▸ **Trecho do documento**
▼▼▼

Franzin explica que um aparelho guiado por inteligência artificial é aquele que consegue tomar decisões e interagir com outros itens do ambiente, sem depender de comandos. “Inteligência artificial não é uma decisão mecânica. É quando você coloca mais parâmetros para serem analisados e a máquina toma decisões dentro desses cenários. Quando começamos a ter uma quantidade grande de sensores, aí começamos a ter uma complexidade para chamar de inteligência”, exemplifica o especialista. “Só faz sentido pensar em usar a inteligência artificial generativa quando você começa a ter interações dentro da residência que não dependem apenas de um dos dispositivos.”

Como funcionam os aparelhos?

▲▲▲

▸ **Dados de origem**
▼▼▼

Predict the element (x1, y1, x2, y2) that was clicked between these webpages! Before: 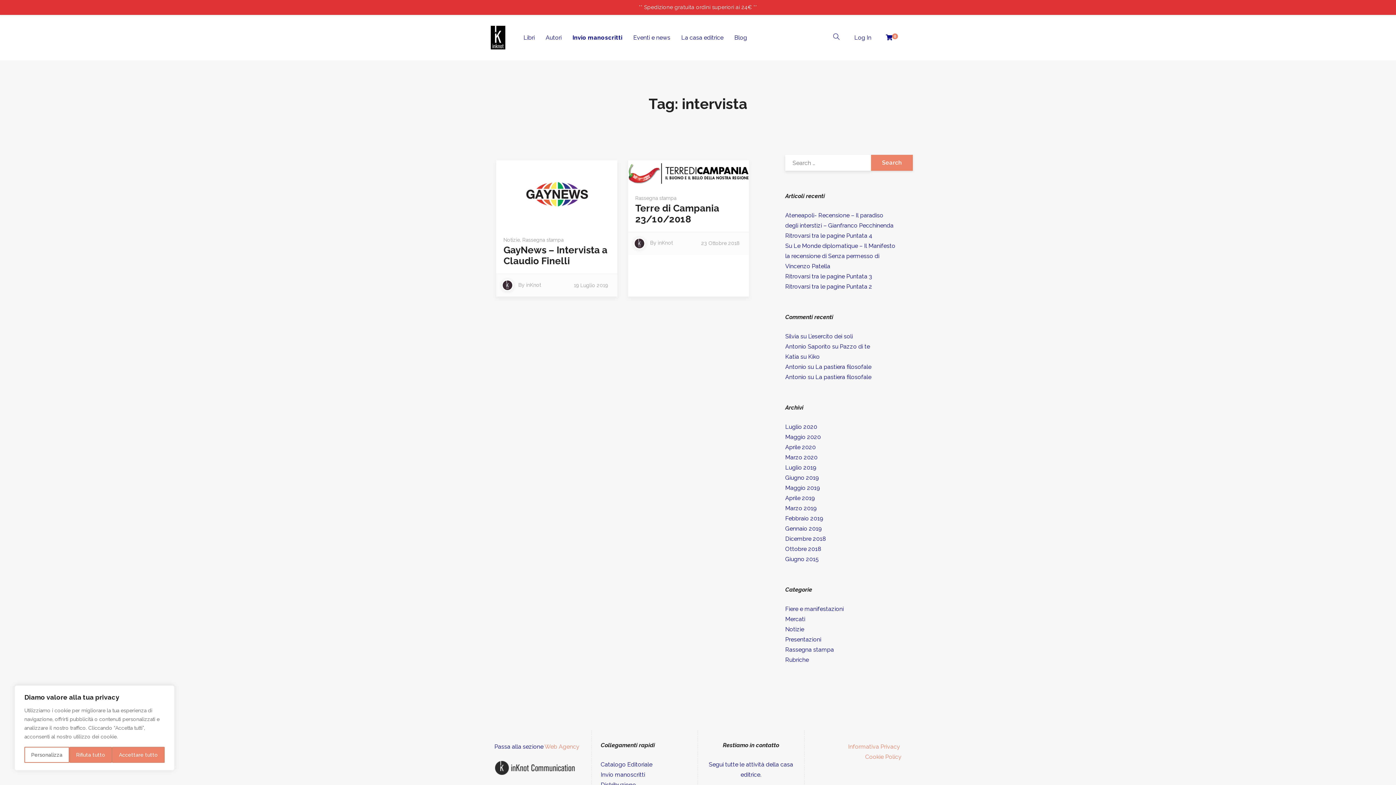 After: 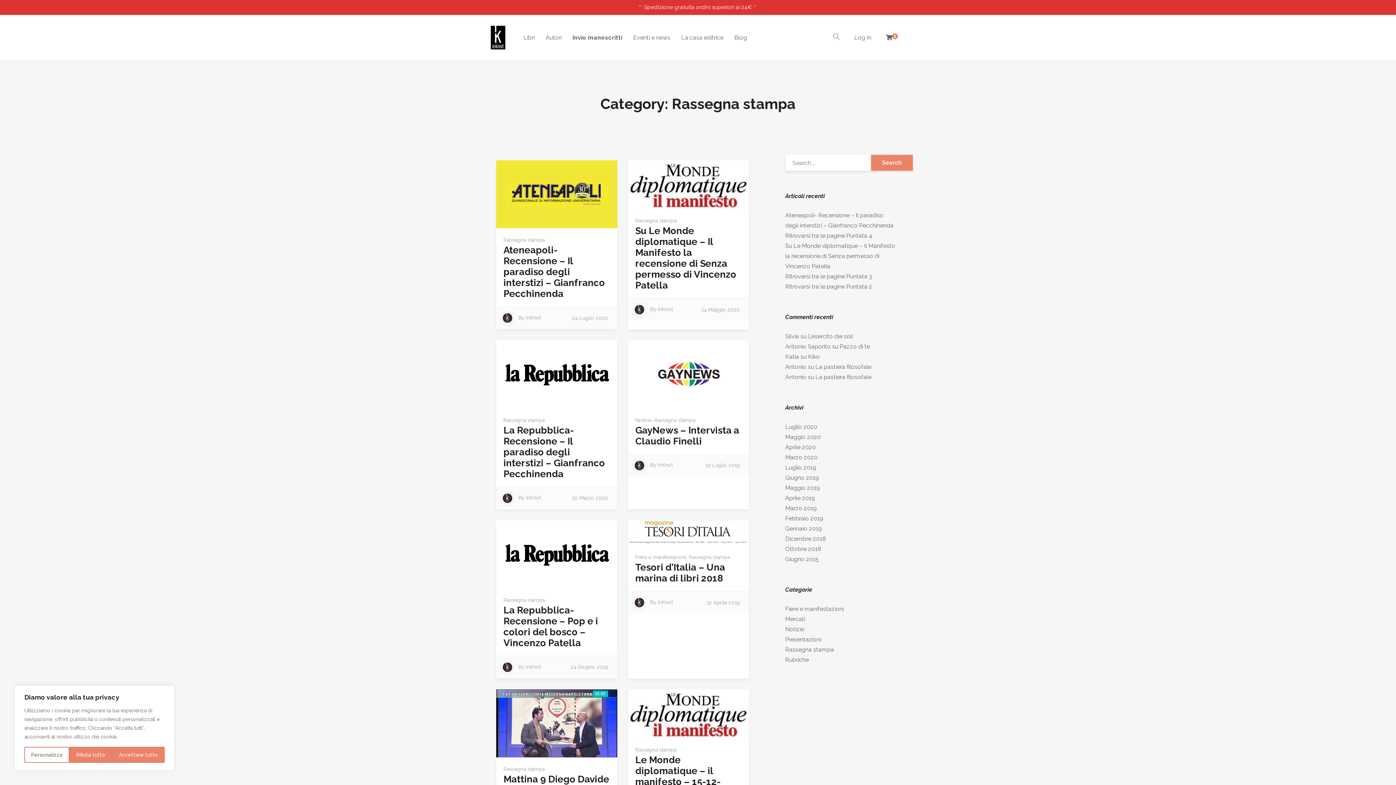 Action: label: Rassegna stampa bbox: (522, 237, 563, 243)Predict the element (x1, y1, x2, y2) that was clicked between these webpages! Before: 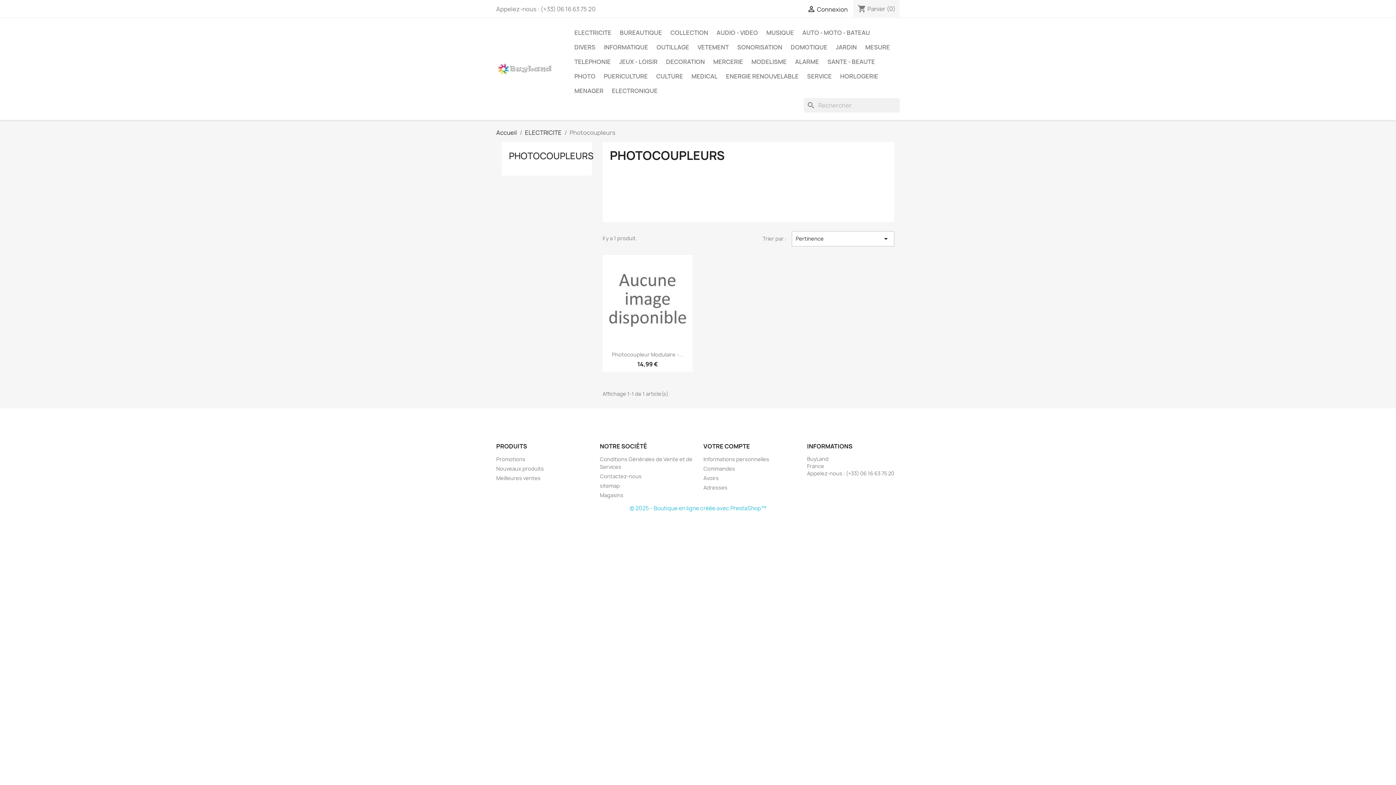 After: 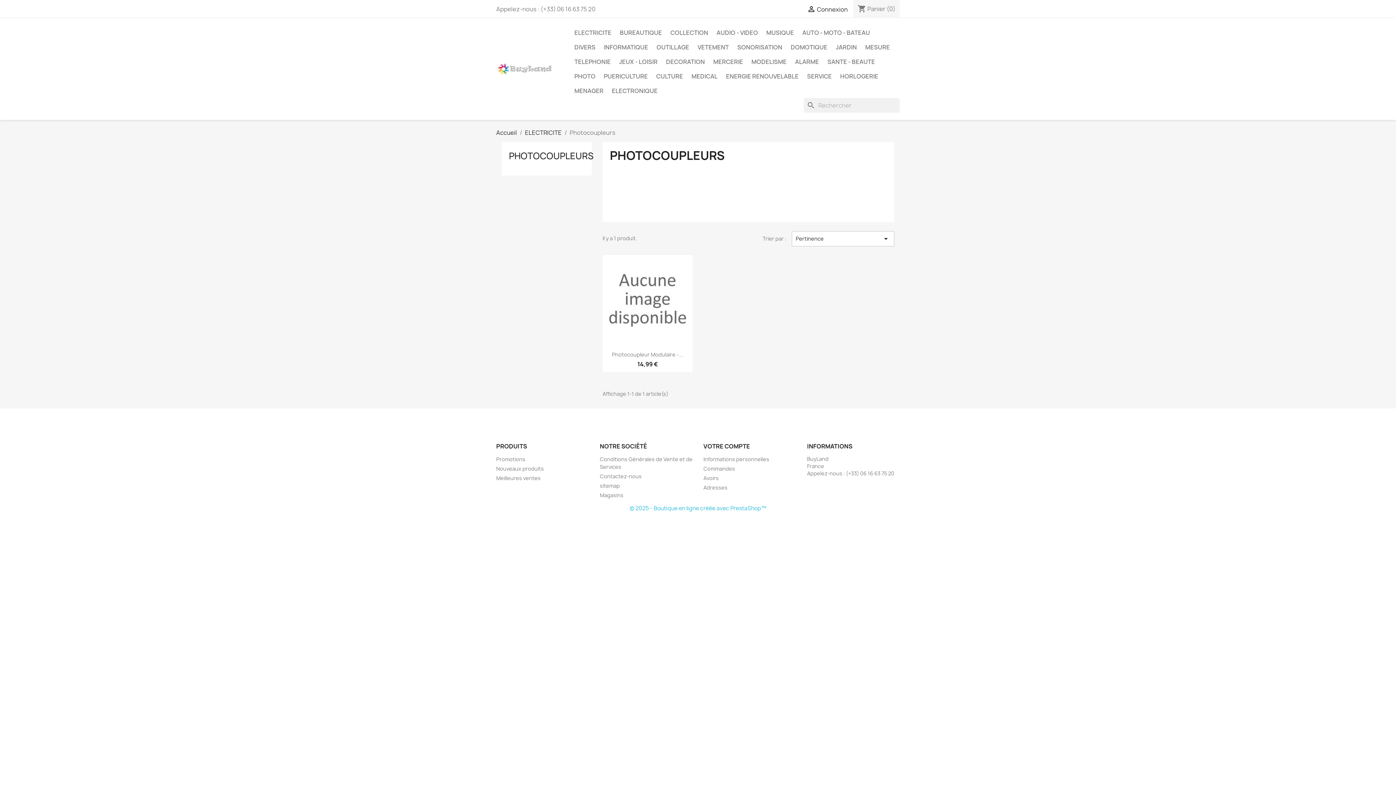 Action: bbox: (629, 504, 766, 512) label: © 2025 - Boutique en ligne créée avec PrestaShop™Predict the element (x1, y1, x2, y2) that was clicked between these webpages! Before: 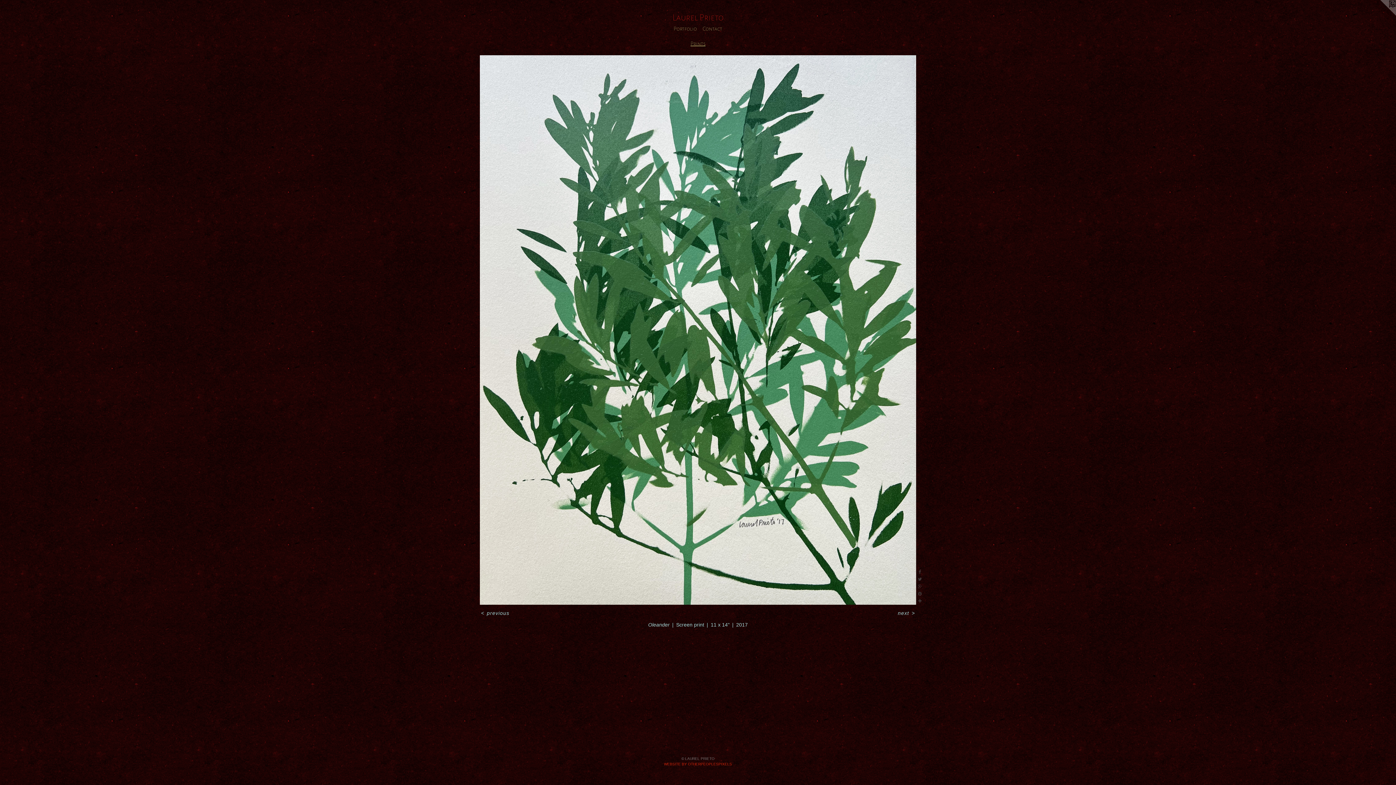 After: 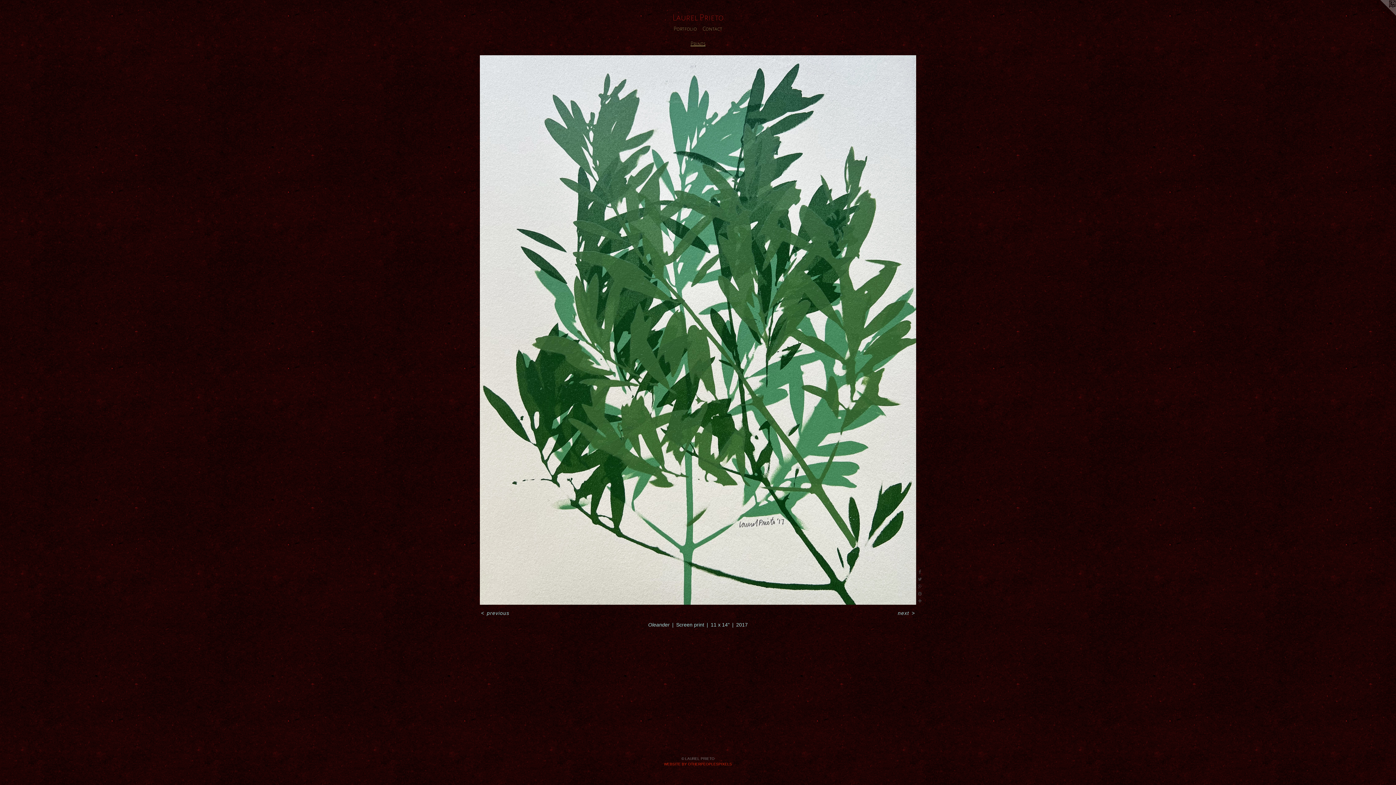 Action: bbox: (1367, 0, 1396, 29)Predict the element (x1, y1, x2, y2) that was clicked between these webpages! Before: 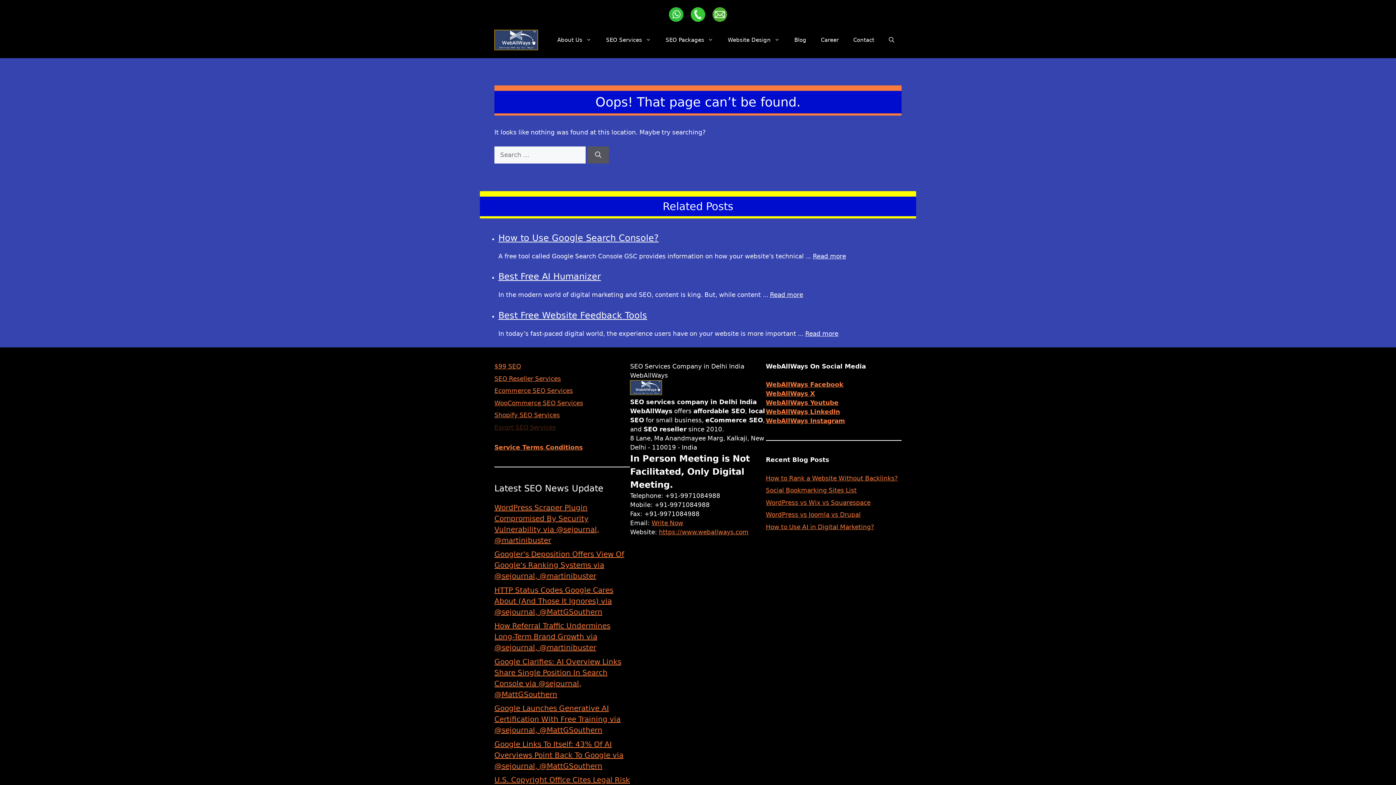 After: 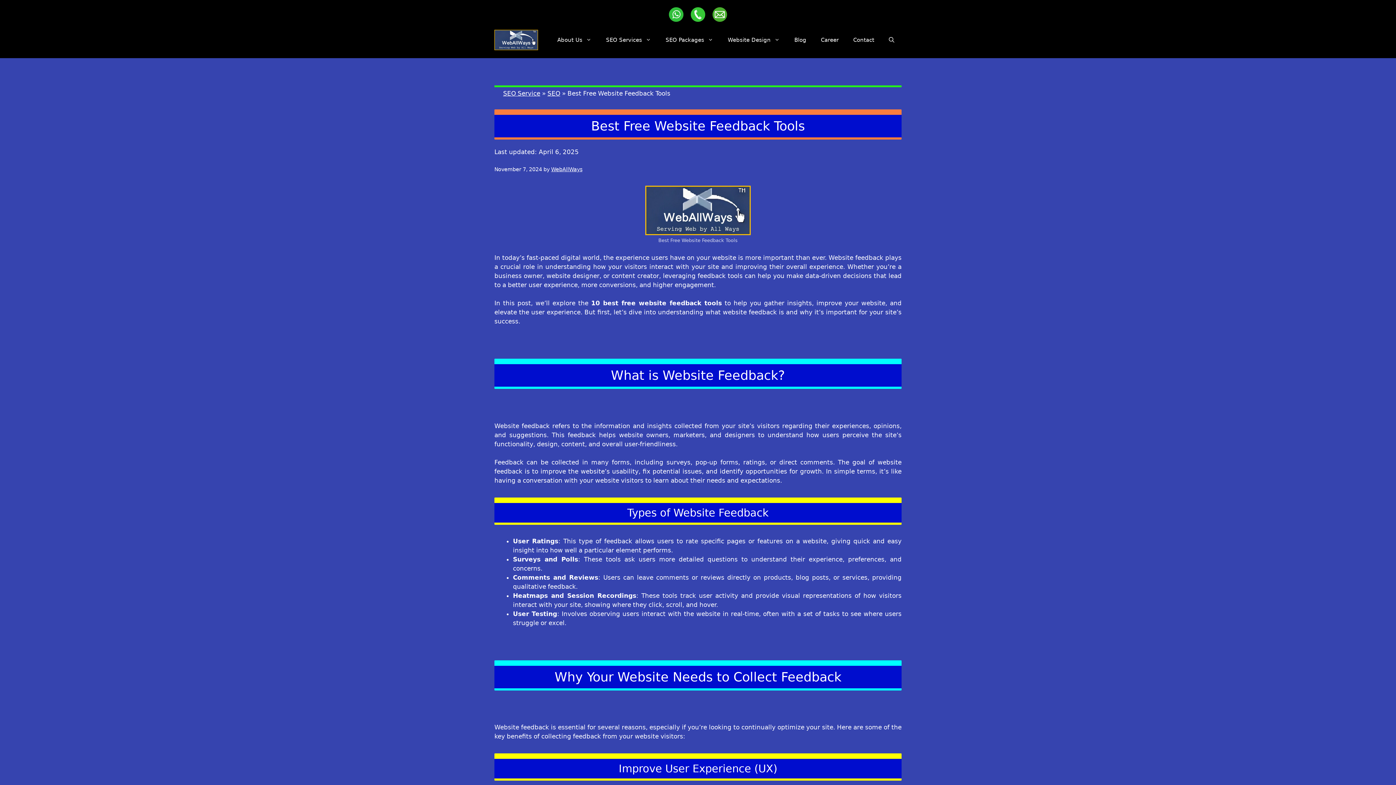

▲▲▲

▸ **Requisitos**
Reproduza na íntegra o trecho sobre aparelhos guiados por inteligência artificial, sem alterar nenhuma palavra ou sinal.

▸ **Resposta completa**
Franzin explica que um aparelho guiado por inteligência artificial é aquele que consegue tomar decisões e interagir com outros itens do ambiente, sem depender de comandos. “Inteligência artificial não é uma decisão mecânica. É quando você coloca mais parâmetros para serem analisados e a máquina toma decisões dentro desses cenários. Quando começamos a ter uma quantidade grande de sensores, aí começamos a ter uma complexidade para chamar de inteligência”, exemplifica o especialista. “Só faz sentido pensar em usar a inteligência artificial generativa quando você começa a ter interações dentro da residência que não dependem apenas de um dos dispositivos.”

Como funcionam os aparelhos?